Reasonable people can debate whether or not a social VR application is meaningfully different enough from, say, a video game to earn an entirely new moniker. What reasonable people cannot disagree about is that the majority of people simply don’t have regular access to VR yet.

So, failing to find enough VR headsets among my friend group, I turned to a demographic that was likely to have a much higher proportion of early adopters: the nerds who work at WIRED.

The Dreaded Company Holiday Party

If the experiment was to spend time with my loved ones during the holidays in VR, the results are simple: I failed. Cut and dry. But I still wanted to try out the technology, so I asked several coworkers if they’d join me for an event everyone looks forward to: a company holiday party with your coworkers and not nearly enough booze.

In the end, I got a total of four volunteers. Two—Adrienne and Parker—had their own headsets and were able to join from home. One was in the WIRED office, and another joined after seeing her trying to hang out with us. The word “trying” in that sentence, though, says a bit about what the process was like.

For starters, organizing an event using Horizon Worlds is far from intuitive. I spent a couple of hours trying to figure out how to add people to a group—without having to add coworkers as friends on my personal Facebook account. I eventually found an obscure tool that lets you generate a shareable link, much like Zoom, but it was far from intuitive. We all also had to go through a lengthy process involving updating apps, restarting our headsets, and creating new profiles, depending on how recently we’d touched our devices.

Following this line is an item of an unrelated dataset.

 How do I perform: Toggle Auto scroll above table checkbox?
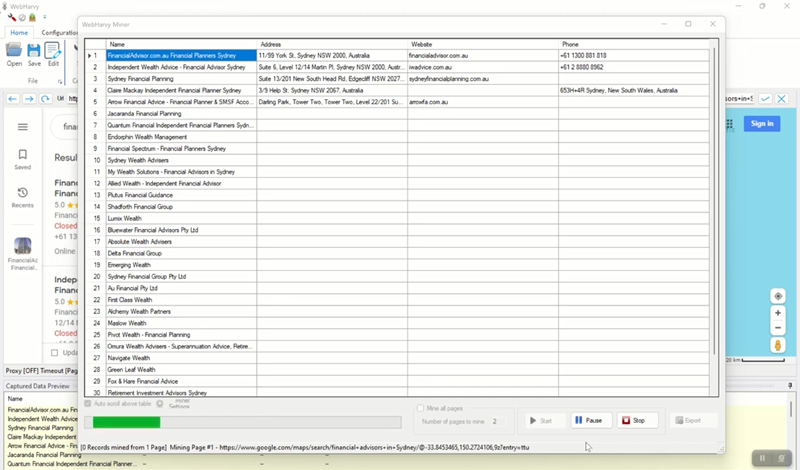point(89,403)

Even after creating our group, one of my colleagues had trouble joining our voice chat. And by that I mean they were never able to get it to work. Most of us were able to chat and wander around in the virtual space together, but one person was stuck miming and occasionally pinging us in Slack. Every office party has that one person who just stands there and doesn’t say much, but it’s usually their choice.

“I really wanted this to work! And I have a major only-child complex that’s triggered because I couldn’t join in the fun,” she told me later in Slack.

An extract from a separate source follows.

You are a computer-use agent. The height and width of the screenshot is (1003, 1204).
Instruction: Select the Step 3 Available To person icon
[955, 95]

For those who could join, though, the app was surprisingly fun. As everyone, including me, has pointed out, virtual social apps are nothing new. To make up for this, Meta has created a number of scenes that players can wander around in, and some physics toys and games they can play with.

In the default zone, Adrienne found a basketball court where she tricked us into believing she was amazing at free throws by using the auto-aim ball. In an arcade scene, I found a whack-a-mole-style game that was fun for a minute. Parker, noted musician of the group, gravitated toward a spot on a stage where you could pick up (but not really play) a set of virtual instruments.

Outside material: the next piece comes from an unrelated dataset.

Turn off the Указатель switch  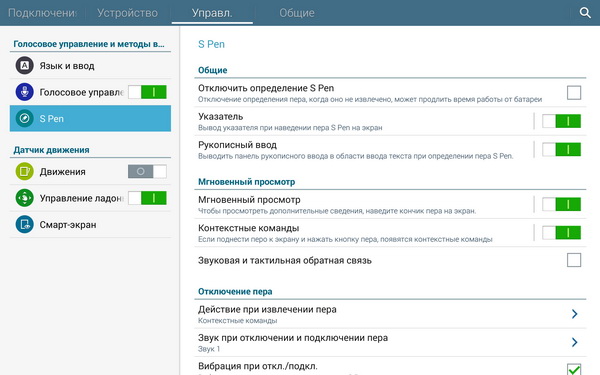coord(561,121)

Cutting-Edge Gaming … From 2006

The most interesting bit for me, though, was a virtual air-hockey table. Adrienne and I stood at opposite ends, grasped our mallets, and smacked the puck back and forth. Now, when I’m in a real arcade, I’ll gravitate to air hockey like a moth to a lamp, so I was expecting to be let down. And I kind of was. The game would lag out if the puck started moving too quickly. But I was still impressed that I was playing a game like this with someone a thousand miles away.

This was the kind of thing that I could actually see having potential in the future. Online gaming is nothing new, but for the most part it’s limited to things you can play with a keyboard or a controller. But with less lag and maybe finer-grained input controls, physics-based video games could have real legs in the long term. So to speak.